А ведь был в тяжелейшем конфликте со школой, с коллективом товарищей, с обществом.
И всё потому, что в семье рос только как потребитель.
Могло всё кончиться и хуже.
Но и так ведь не очень хорошо.
Чересчур велики потери. Много растрачено впустую времени. Много горя причинено матери. Она тяжко заболела. Много ненужных забот и волнений пало на долю учителей Романа.
Действительно, что хорошего в том, что ученика девятого класса пришлось исключить из школы, что о нем, его отвратительном поведении, писали в газете, что его осудили и учителя и товарищи?
И вот еще — другая школа, другой ученик.
Как схожи характеры, как схожи судьбы.
Этот случай также стал уже только воспоминанием, из настоящего времени перешел в прошедшее. И всё же хочу вспомнить. Нужно вспомнить.

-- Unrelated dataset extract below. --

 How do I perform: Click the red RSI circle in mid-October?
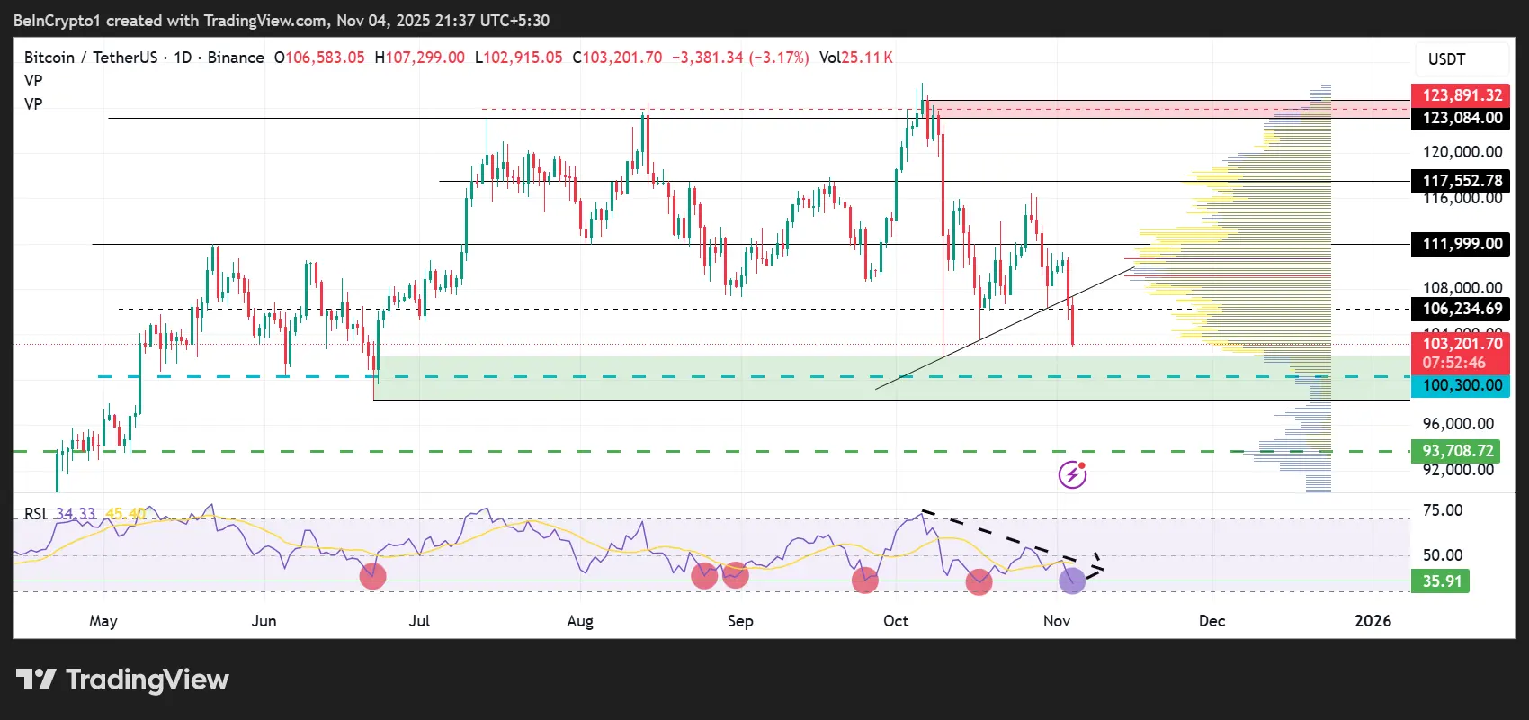click(x=979, y=582)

Такое может повториться и в другой семье, где не понимают, как можно чрезмерной добротой и заботой вскормить беду.
…Ученик Саша остался на второй год в восьмом классе. На сетования родителей он спокойно ответил:
— А почему велосипед не купили? Вот велосипед не купили, я и учиться не захотел…
Он, Саша, решил их наказать. Как они с ним, так и он с ними.
В девятый класс, после двухгодичного сидения в восьмом, он перешел с большим трудом и учился там еще хуже, чем в восьмом.
В декабре, в конце первого учебного полугодия, Сашу вызвали на заседание ученического комитета. Он явился только для того, чтобы устроить своеобразную демонстрацию — пренебрежительно посмотреть на товарищей, повернуться к ним спиной и сразу же выйти из комнаты, хлопнув дверью. Пусть знают, с кем имеют дело! Подумаешь!..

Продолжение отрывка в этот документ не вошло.